The picture doesn't lie. That is Carlton Palmer with Three Lions on his shirt, vying for the ball as he haplessly plays his way into the worst England XI, as voted by a recent (and largely dubious) television programme, against Erik Mykland.
He was a hallmark of Graeme Taylor's ignominious reign as England manager. Taylor's tenure took in a woeful Euro 92 (three defeats, one goal) and the failure to qualify for the USA 94 World Cup, which included a 2-0 defeat to Norway in the nation's capital. In front of the glare of documentary makers.

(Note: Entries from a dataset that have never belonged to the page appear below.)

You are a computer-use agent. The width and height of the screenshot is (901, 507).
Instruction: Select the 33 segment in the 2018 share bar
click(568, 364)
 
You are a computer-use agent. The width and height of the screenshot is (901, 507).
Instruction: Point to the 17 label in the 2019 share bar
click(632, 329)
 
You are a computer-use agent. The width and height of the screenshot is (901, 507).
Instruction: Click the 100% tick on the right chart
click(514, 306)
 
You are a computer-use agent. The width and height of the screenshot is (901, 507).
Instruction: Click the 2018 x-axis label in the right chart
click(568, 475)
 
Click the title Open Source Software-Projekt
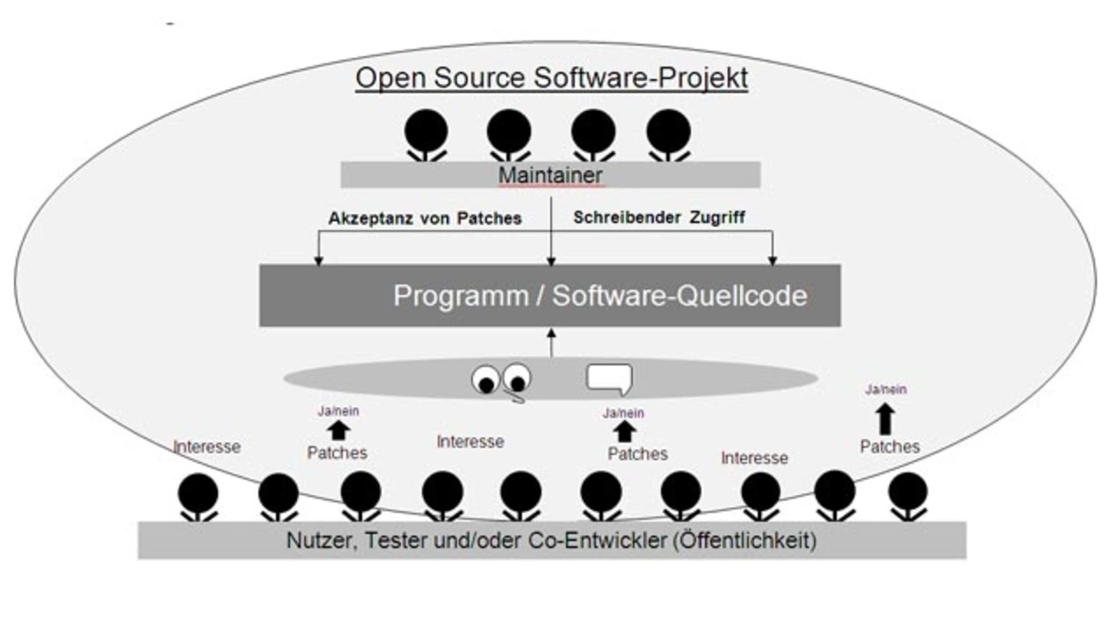pyautogui.click(x=552, y=78)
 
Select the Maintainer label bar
pyautogui.click(x=550, y=175)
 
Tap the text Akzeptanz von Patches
pyautogui.click(x=424, y=219)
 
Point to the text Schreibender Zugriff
pyautogui.click(x=660, y=219)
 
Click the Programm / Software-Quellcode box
pyautogui.click(x=549, y=296)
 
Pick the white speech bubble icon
pyautogui.click(x=609, y=378)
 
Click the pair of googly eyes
pyautogui.click(x=501, y=379)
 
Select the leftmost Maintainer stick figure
pyautogui.click(x=427, y=135)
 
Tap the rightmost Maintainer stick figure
pyautogui.click(x=668, y=135)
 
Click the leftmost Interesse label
pyautogui.click(x=207, y=447)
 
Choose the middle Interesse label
pyautogui.click(x=470, y=442)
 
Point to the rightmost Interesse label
pyautogui.click(x=755, y=458)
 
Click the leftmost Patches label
pyautogui.click(x=337, y=453)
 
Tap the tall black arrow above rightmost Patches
pyautogui.click(x=886, y=419)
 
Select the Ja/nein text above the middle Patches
pyautogui.click(x=624, y=413)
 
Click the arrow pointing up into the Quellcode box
pyautogui.click(x=551, y=342)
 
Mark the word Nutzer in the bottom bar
pyautogui.click(x=316, y=542)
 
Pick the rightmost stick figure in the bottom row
pyautogui.click(x=907, y=496)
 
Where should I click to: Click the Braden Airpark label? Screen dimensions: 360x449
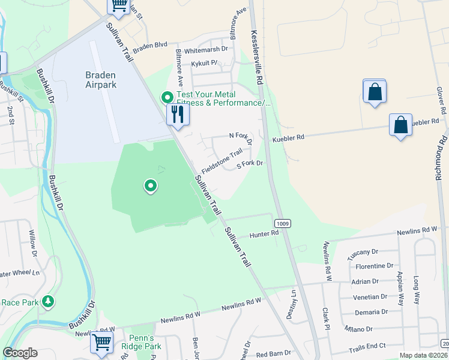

Taylor wanted to give the public an insight into what it was like to take on the biggest job in the country. Channel 4's "Do I Not Like That" - named after one of Taylor's musings during the defeat - paved the way for the now nationwide regard that the England job is a poison chalice. Like the finale of Indiana Jones and the Last Crusade, Taylor too chose poorly as he sipped from the cup.
His tactics in Oslo preceded those of Steve McClaren and Terry Venables' debacle away to Croatia in 2006. An impromptu 3-5-2 formation, with beanpole centre-back Gary Pallister playing as left-back to counter the Norwegians' Jostein Flo was a quixotic manoeuvre.
Do I not like that...
Taylor has however garnered respect for offering such openness, and in contrast to assistants Lawrie McMenemy and the sycophantic Phil Neal, he emerged with grace.
Roy Hodgson is aware certain quarters of the media have sharpened knives at the ready. His unafir unpopularity has been compounded by his contradictory squad selection and the underwhelming makeup of the 23-man playing party.
Glen Johnson, Danny Welbeck and Scott Parker are carrying injuries which makes their participation in Eastern Europe doubtful, and that's before mulling over the personnel to start with, the tactics and the positivity the team have long been bereft of.
Martin Kelly has been called up in the event Johnson doesn't make the trek to Poland and Ukraine, which is another snafu. Micah Richards' omission continues to baffle the majority.
Wayne Rooney's unavailability now sees the burden shifted onto the shoulders of Andy Carroll. The 23-year-old ended his campaign with Liverpool well, but the lows outweighed the highs like Harry Redknapp in a popularity contest with Hodgson.